Het verzetsvriendinnetje van Hannie Schaft, Truus Oversteegen, won in 1982 de wedstrijd wie het monument van het ‘Meisje met de Rode Haren’ mocht maken voor in het Kenaupark. Afvaller was toen onder meer beginnend kunstenaar Marina van der Kooi. Toch kreeg haar inzending een prominente plek als Gedenkteken voor de Vrijheid. Niet in Haarlem, maar in het Gelderse Elst.
Terugkijkend zegt Van der Kooi sportief dat Oversteegen terecht won. “Natuurlijk kan je zeggen: ze was de vriendin van Hannie Schaft, dus logisch dat ze eerste werd. Maar ik vind dat ze de wedstrijd oprecht heeft gewonnen. Het was ook echt een wedstrijd, anders had je daar niet aan moeten beginnen”, reageert de geboren Haarlemse.
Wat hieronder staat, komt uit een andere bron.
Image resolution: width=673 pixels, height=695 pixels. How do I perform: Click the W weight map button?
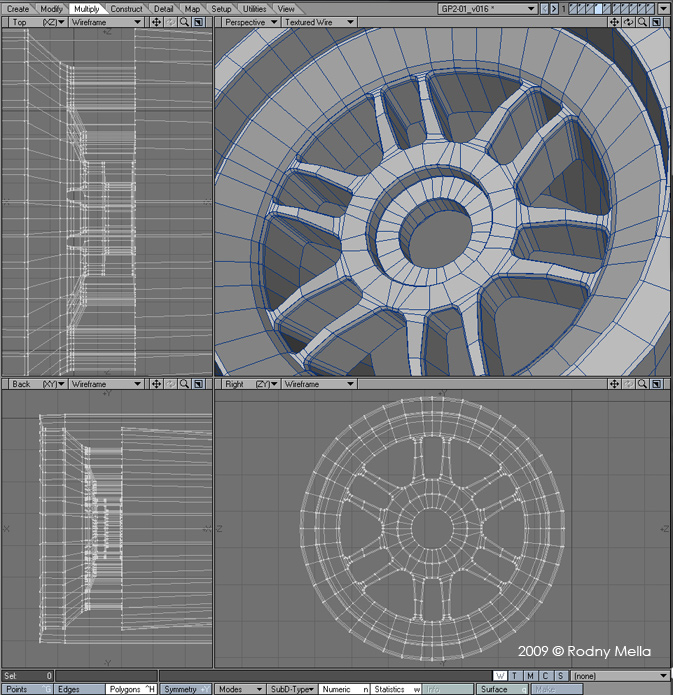[501, 677]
Het publiek mocht alle beelden ook beoordelen tijdens een expositie.
Maar vriendin Truus won en dus stonden Oversteegen en prinses Juliana in 1982 op de foto bij de onthulling van het beeld in het Kenaupark. En niet Van der Kooi, die uiteindelijk ook niet mag klagen. Via via kwam ze in aanraking met de gemeente Elst waar ze een bevrijdingsbeeld zochten om het Britse squadron te eren dat de Gelderse plaats al in 1944 van de Duitsers bevrijdde.
Parachutisten
Haar moeder zat in Arnhem ondergedoken en werkte daar. “Het toeval wil dat mijn moeder in de oorlog in het kinderziekenhuis in Arnhem werkte. Ze moesten evacueren naar Otterlo vanwege de Slag om Arnhem. Ze vertelde altijd dat ze elke avond parachutisten had gezien”, zei ze deze week tegen De Gelderlander dat aandacht besteedt aan haar beeld.
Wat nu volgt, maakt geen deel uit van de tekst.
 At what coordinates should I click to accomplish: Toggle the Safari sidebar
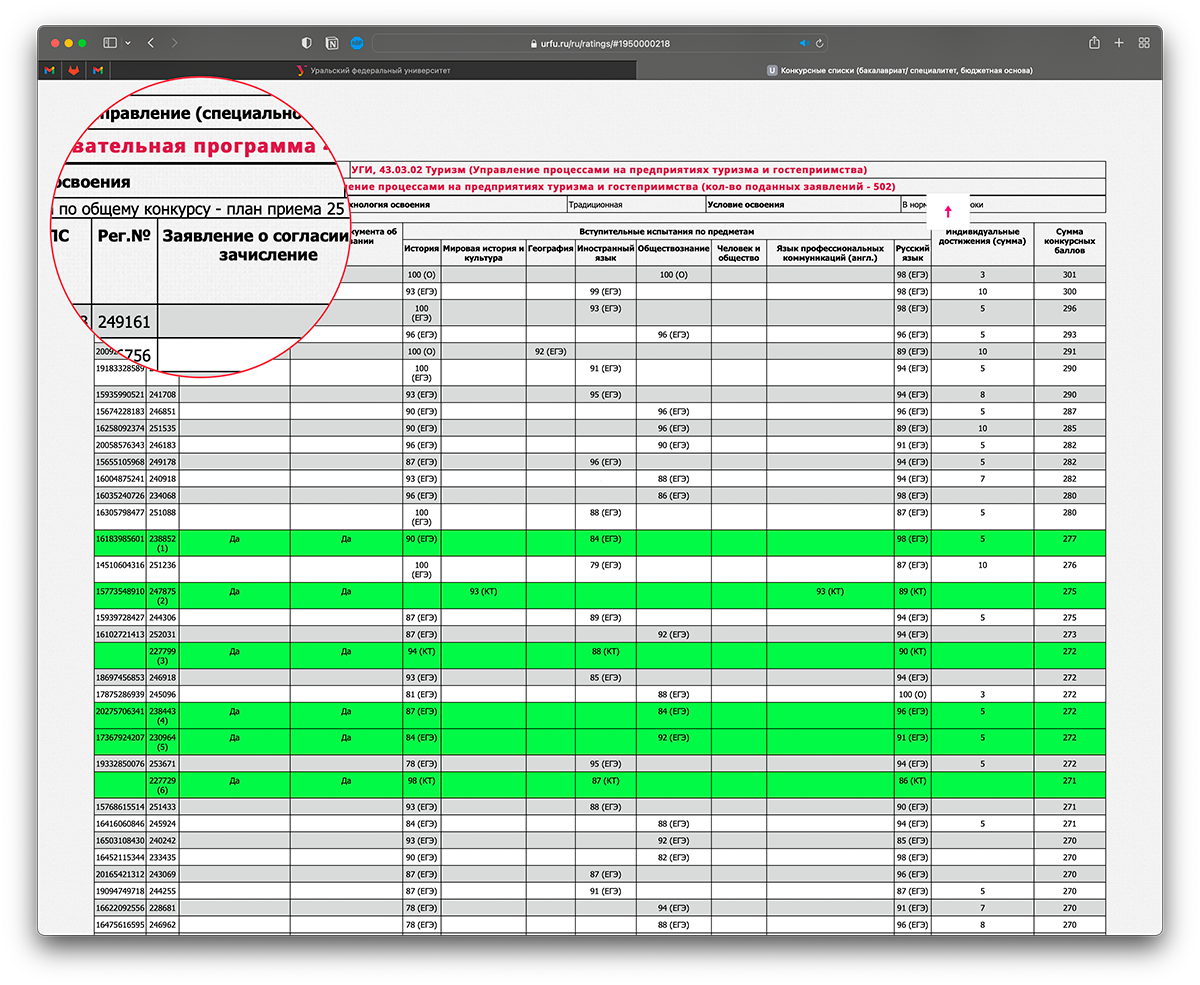[x=108, y=43]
Dus stond ze bij de opening niet naast Juliana, maar wel mooi naast de Britse ambassadeur in Nederland. “Ik was zenuwachtig, man. Het was toen mijn allereerste grotere beeld dat ik verkocht als onervaren beeldhouwertje.”
Atelier
Inmiddels heeft ze een lange carrière als beeldhouwer opgebouwd. En balen van dat haar beeld niet in het Kenaupark staat, doet ze niet. Hoewel, eigenlijk had haar inzending een stuk fraaier moeten zijn. “Ik wilde er nog een portretje van Hannie Schaft in zetten. Ik had het gemaakt in mijn atelier in De Pijp en laten zien aan iemand die Hannie Schaft nog had gekend. Die zei dat het goed leek. Maar ik heb het portretje er niet meer ingezet. Dat is er niet van gekomen. Dan was het mooier geworden.”